Excerpt to read ▸
Sublingual immunotherapy (SLIT) is a common treatment for allergic rhinitis in Europe, and allergists in the United States are becoming increasingly interested in this form of therapy.
Explore This IssueAugust 2006
However, several challenges need to be addressed before SLIT is readily available to the public, according to experts interviewed for this article.
For example, efficacy compared to subcutaneous immunotherapy (SCIT) and appropriate dosing need to be established, and a sublingual extract has yet to be approved by the Food and Drug Administration (FDA).
Despite these roadblocks, SLIT has the potential to help a number of patients with allergic rhinitis, including children and individuals who don’t want to undergo SCIT, according to experts.
“I think sublingual immunotherapy is going to fill an unmet need,” said Linda Cox, MD, an allergist in private practice at the Allergy and Asthma Center Ft. Lauderdale, Fla. and Chair of the American Academy of Allergy, Asthma and Immunology’s (AAAAI) Immunotherapy and Allergy Diagnostics Committee and the American College of Allergy, Asthma, and Immunology’s (ACAAI) Immunotherapy and Diagnostics Committee. She is also one of the authors of an AAAAI/ACAAI task-force report on the topic J Allergy Clin Immunol. 2006;117:1021–1035).
Investigating the Efficacy of SLIT
To help determine whether SLIT is a viable option for patients, the AAAAI/ACAAI task force conducted a meta-analysis of 47 SLIT studies.
“Every one isn’t positive, but it’s very clear that in majority of cases there is a clinical benefit,” said one of the analysis authors Harold Nelson, MD, Professor of Medicine at the National Jewish Medical and Research Center in Denver, Colo.
SLIT may be effective in patients because the oral cavity is an immunologically privileged site, said Samuele E. Burastero, MD, of the San Raffaele Scientific Institute in Milan, Italy, and author of a SLIT data review that found the therapy to be highly efficacious (Curr Opin Otolaryngol Head Neck Surg. 2006;14:197–201).
Data indicate dendritic cells in the oral mucosa, encountering antigen in the absence of “danger” signals, activate a prevalently regulatory, rather than Th2 (pro-allergic) immune response, explained Dr. Burastero. Recirculation of allergen-specific T regulatory lymphocytes to target organs of allergic inflammation can explain the clinically significant improvement of allergies affecting the upper respiratory tract, he said.
SLIT is not without side effects, said Dr. Nelson. They generally include local itching and swelling under the tongue and on the lips. Occasional gastrointestinal side effects will occur, but not with any great regularity, he said. There have been a few reports of wheezing or breaking out in hives, but no anaphylactic reactions or near fatal reactions have been reported.

Directions ▸
#1 Update the stretch of the sublingual immunotherapy article from "For example, efficacy" through "Drug Administration (FDA).", changing "subcutaneous immunotherapy" to "injection immunotherapy".
#2 According to the sublingual immunotherapy article, how many SLIT studies were included in the AAAAI/ACAAI task force's meta-analysis?
These rows have no connection to the article on sublingual immunotherapy.

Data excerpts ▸

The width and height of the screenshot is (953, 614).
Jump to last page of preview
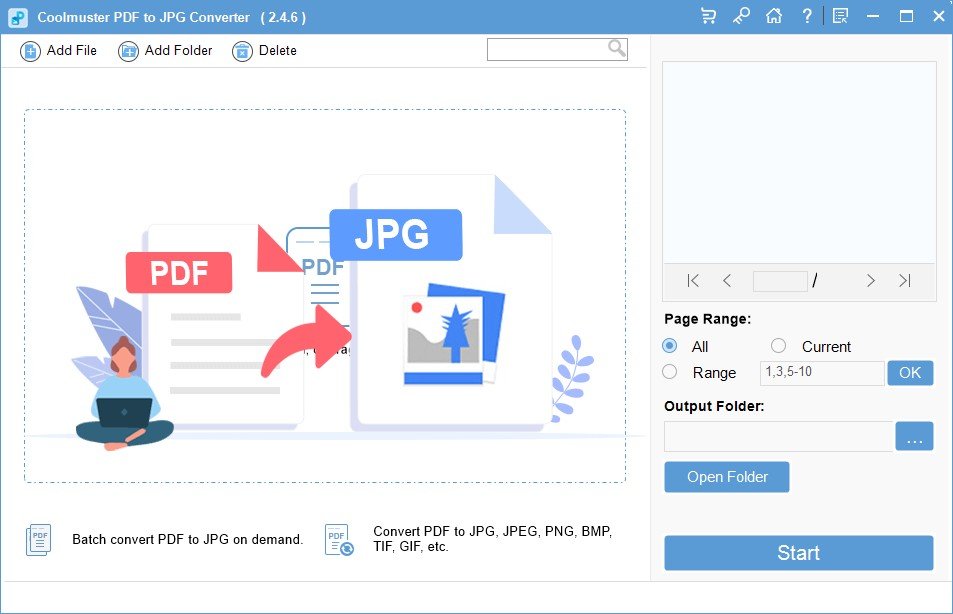click(904, 281)
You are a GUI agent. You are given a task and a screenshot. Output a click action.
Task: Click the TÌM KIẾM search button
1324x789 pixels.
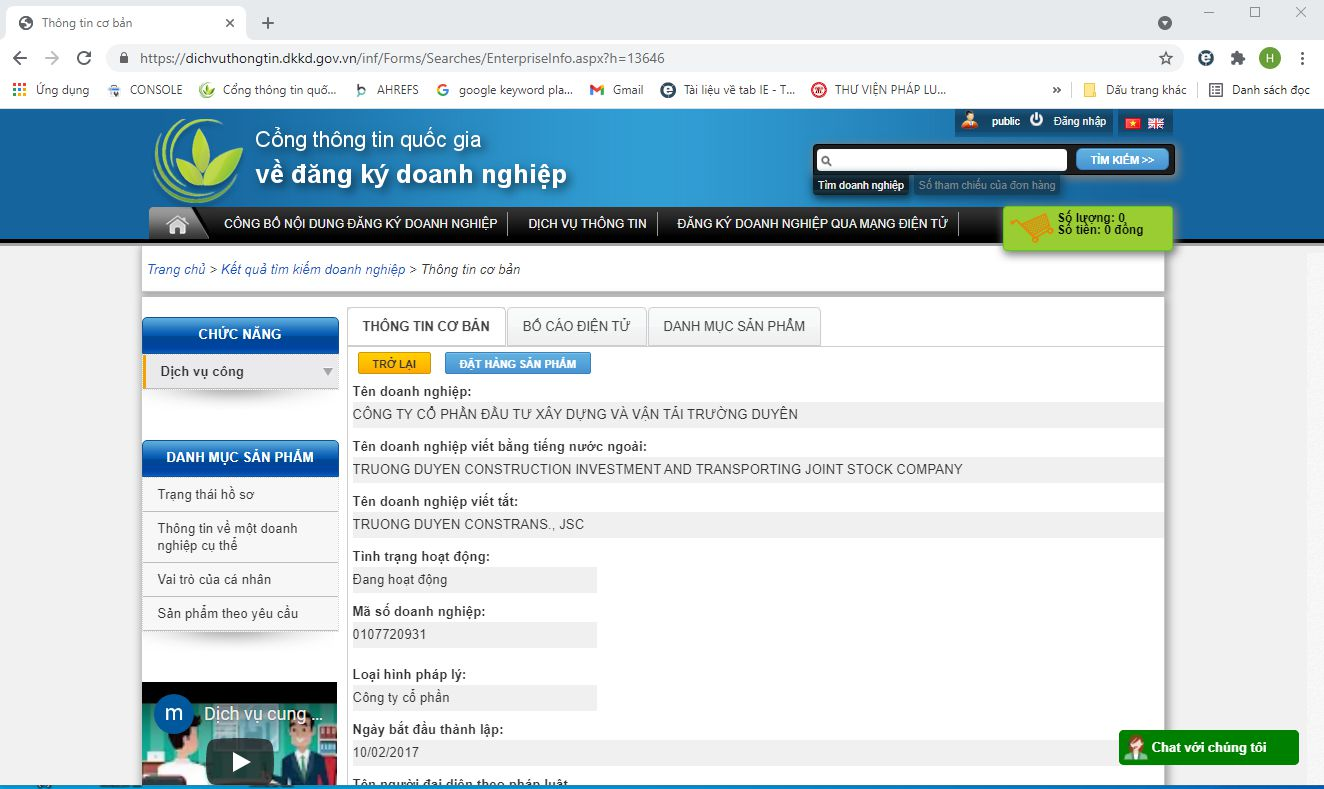(1121, 160)
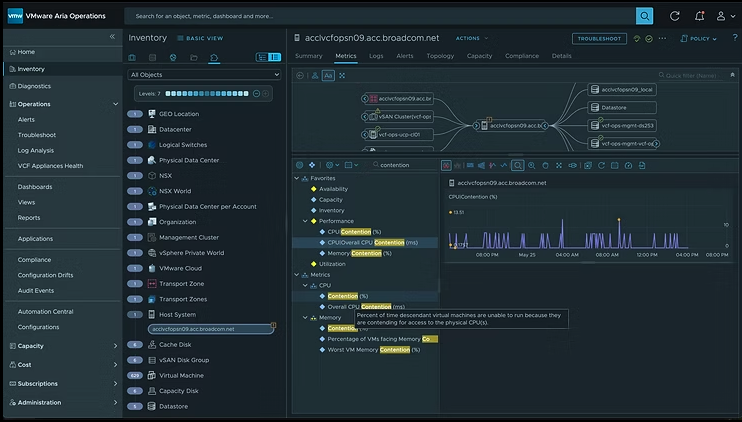Collapse the Performance favorites group
This screenshot has width=742, height=422.
pos(306,221)
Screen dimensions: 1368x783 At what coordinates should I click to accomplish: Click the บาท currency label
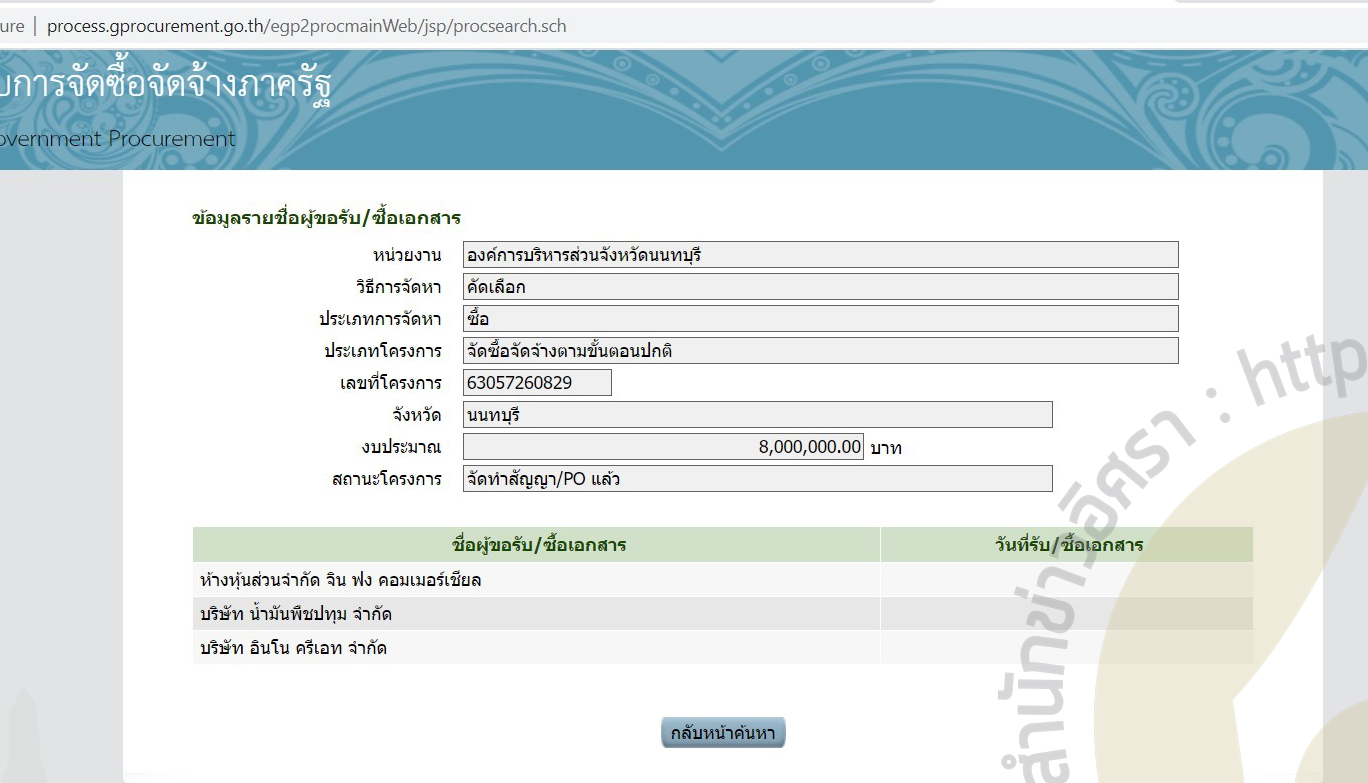click(x=888, y=448)
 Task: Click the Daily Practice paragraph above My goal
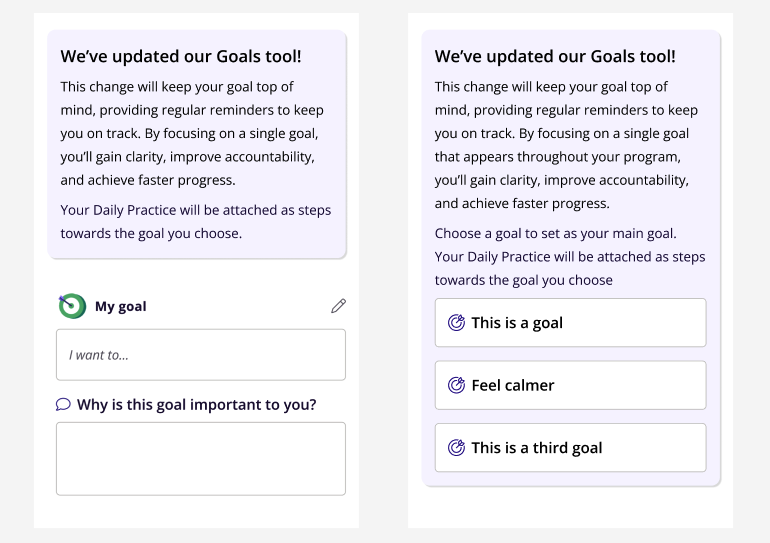point(196,221)
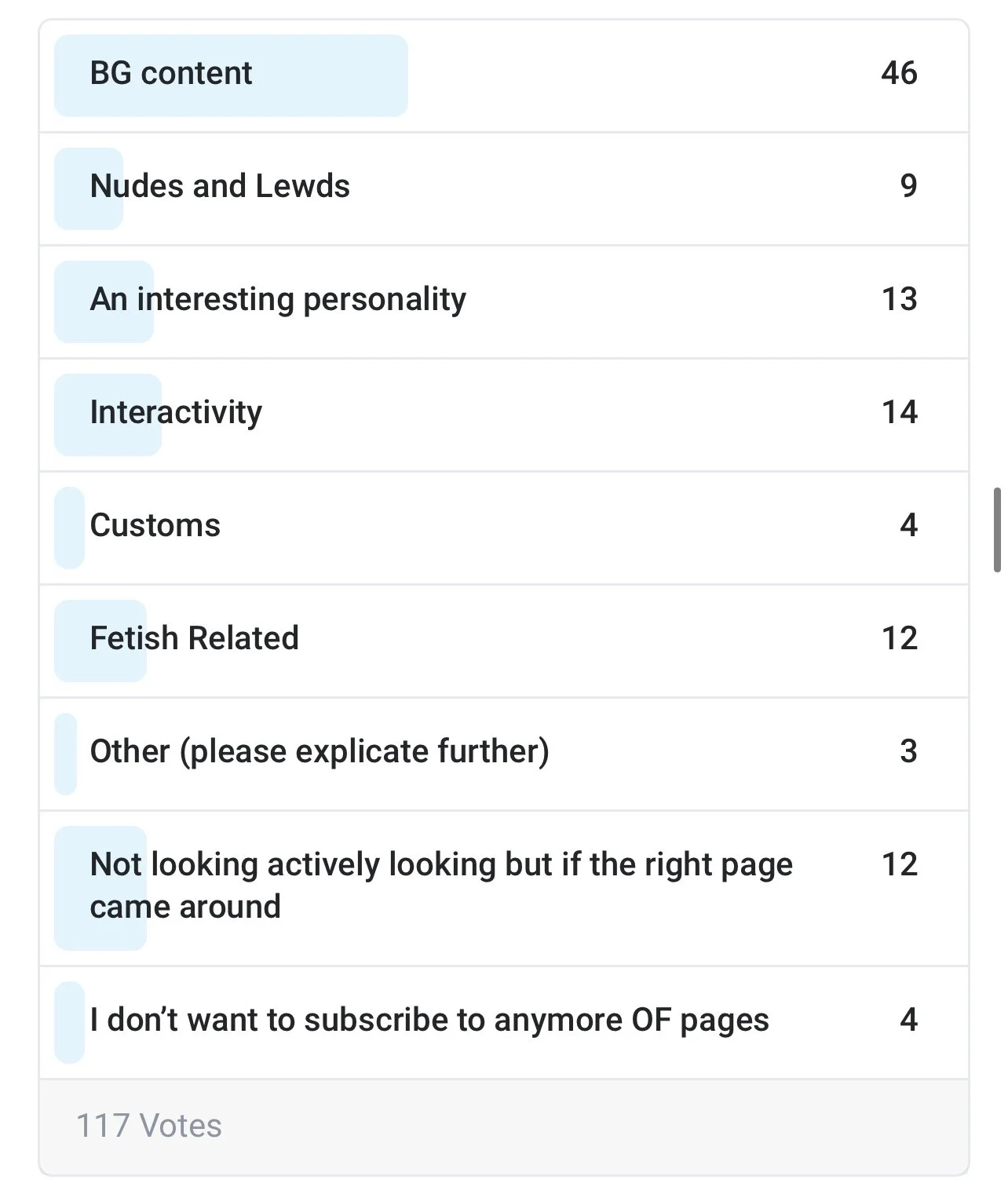Select the Interactivity poll option
Image resolution: width=1008 pixels, height=1198 pixels.
pyautogui.click(x=504, y=415)
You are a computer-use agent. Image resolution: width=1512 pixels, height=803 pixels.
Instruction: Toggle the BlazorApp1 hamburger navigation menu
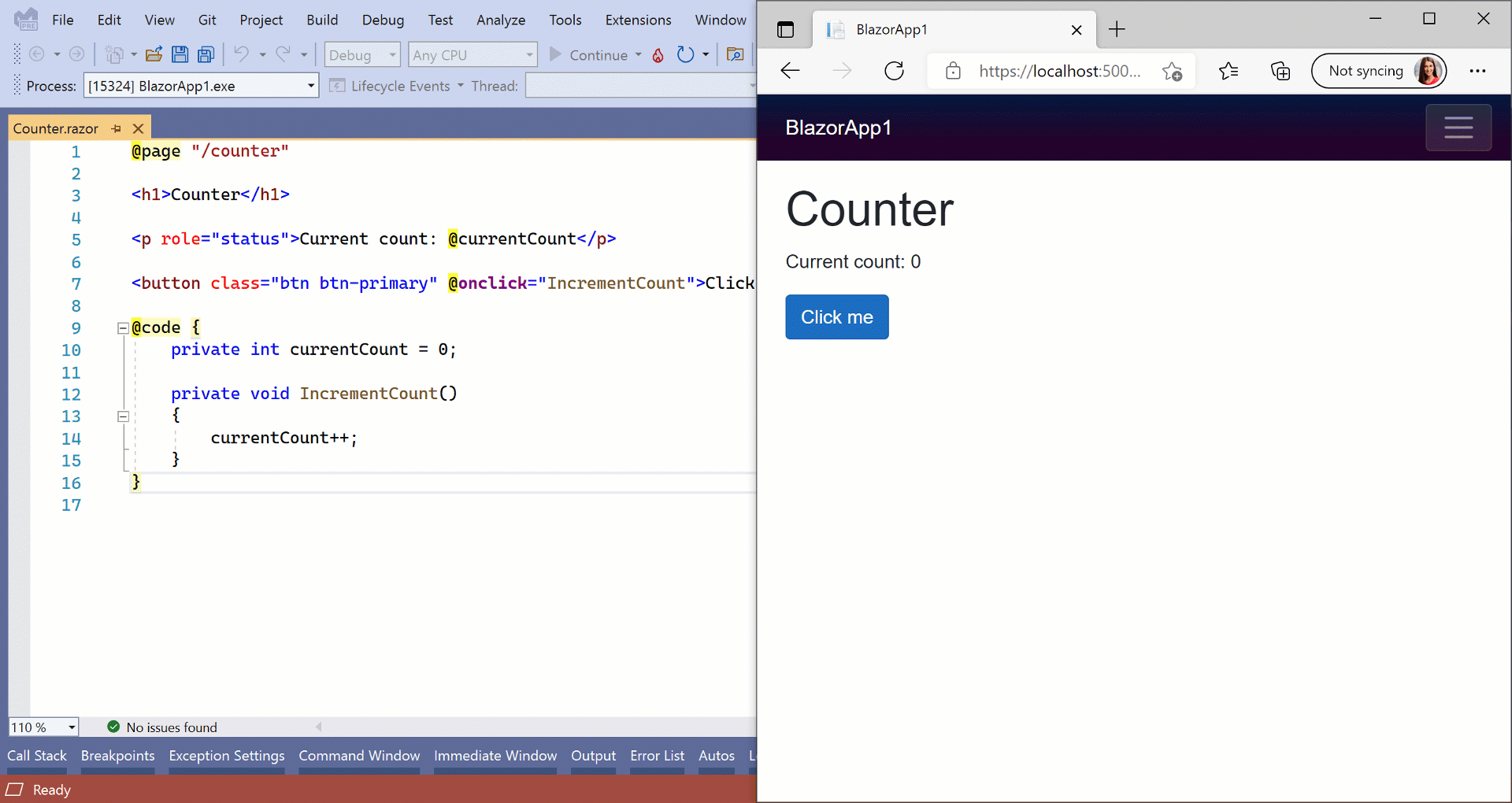pyautogui.click(x=1458, y=128)
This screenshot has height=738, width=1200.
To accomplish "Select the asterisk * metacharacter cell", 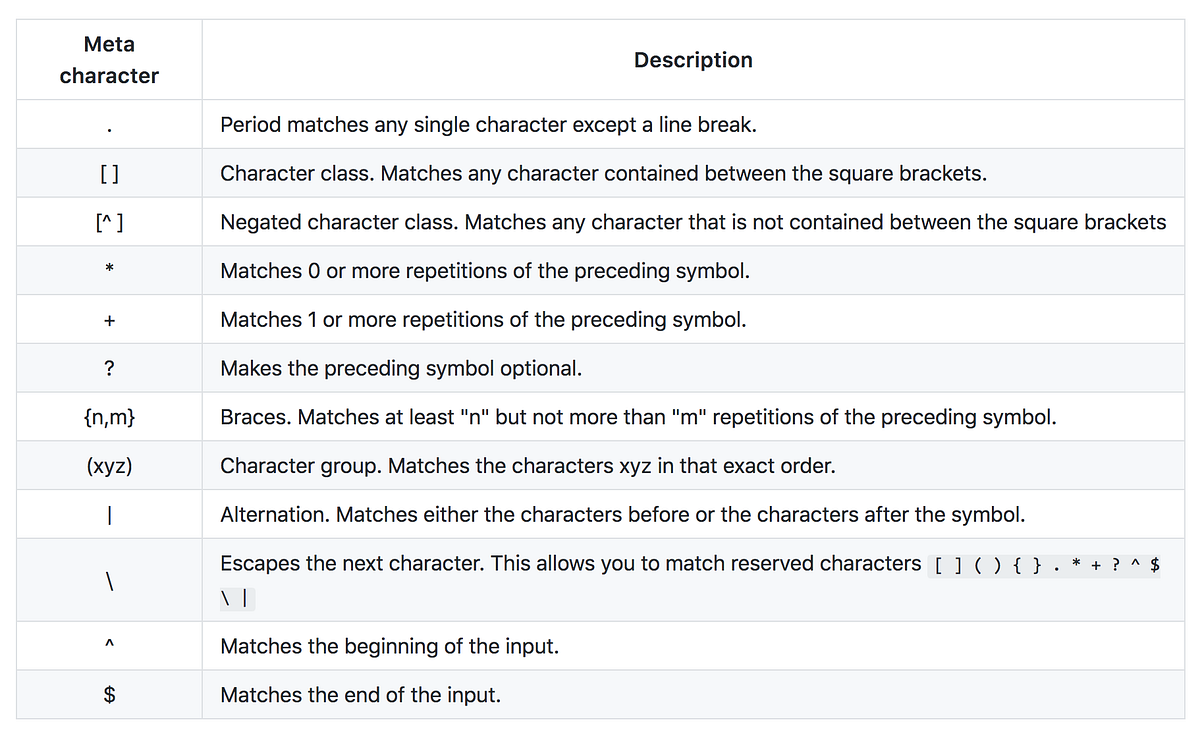I will pos(109,271).
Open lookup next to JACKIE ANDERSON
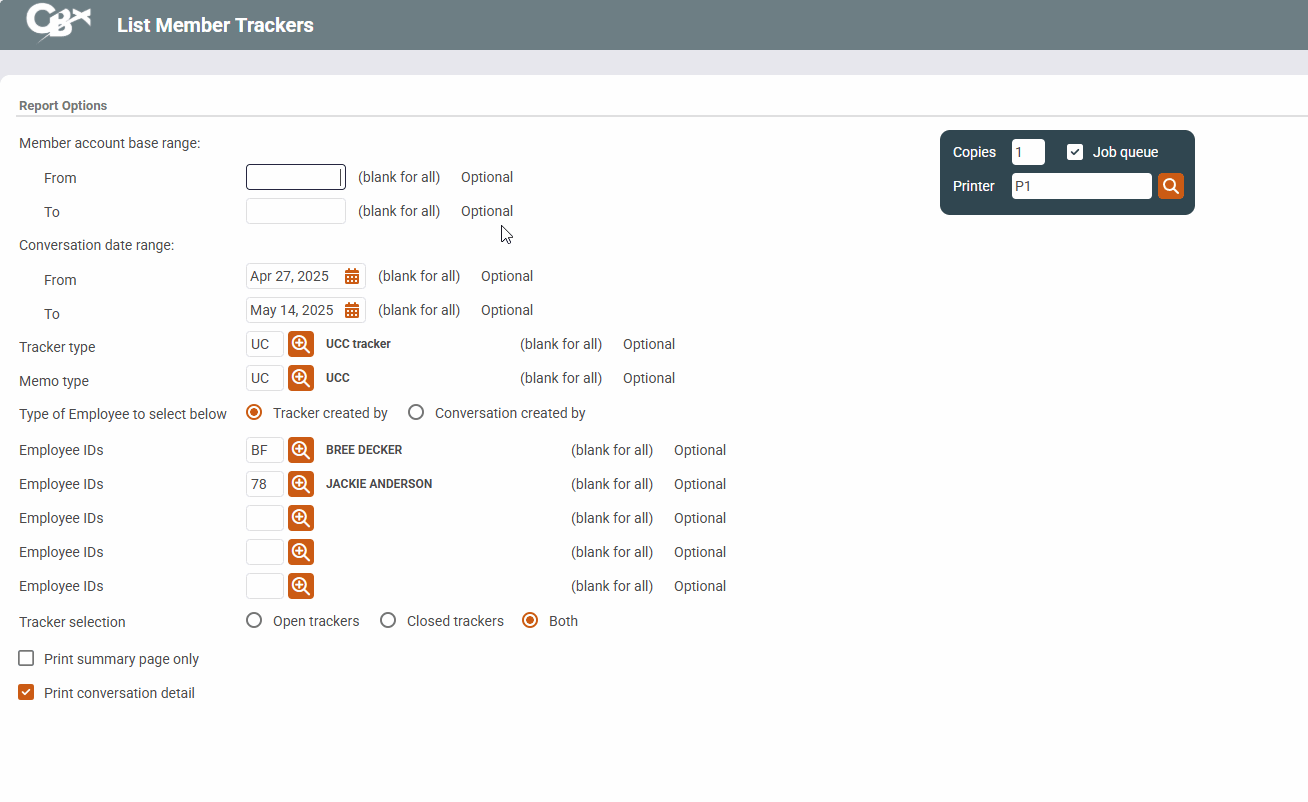 tap(301, 484)
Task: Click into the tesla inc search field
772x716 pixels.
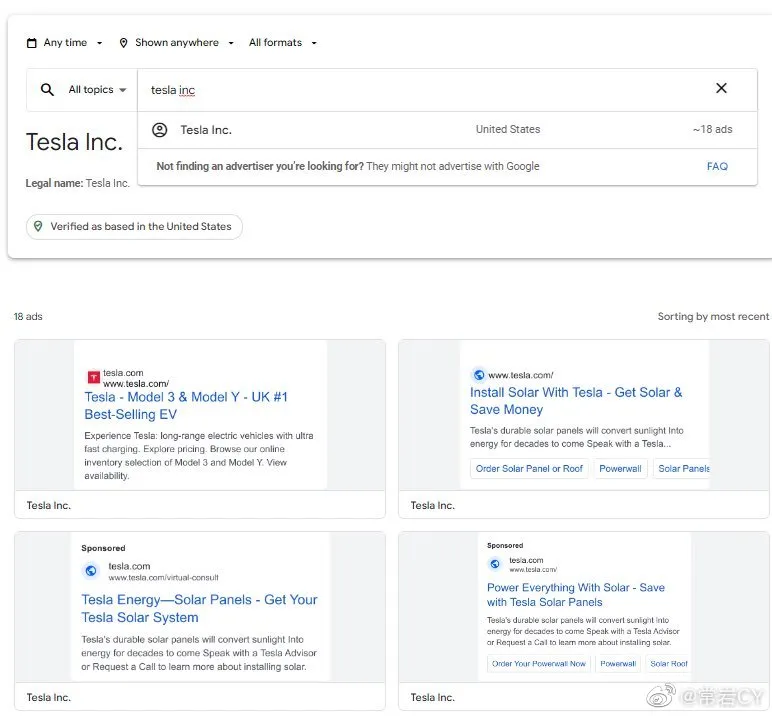Action: tap(400, 90)
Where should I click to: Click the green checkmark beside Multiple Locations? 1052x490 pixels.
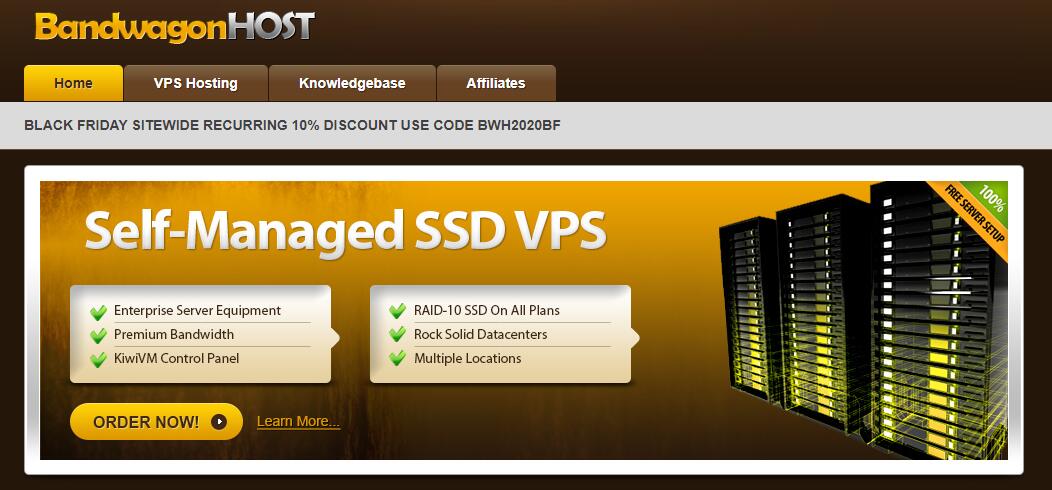(x=398, y=358)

Results ▸
#1
For example, efficacy compared to injection immunotherapy (SCIT) and appropriate dosing need to be established, and a sublingual extract has yet to be approved by the Food and Drug Administration (FDA).

#2 47 studies.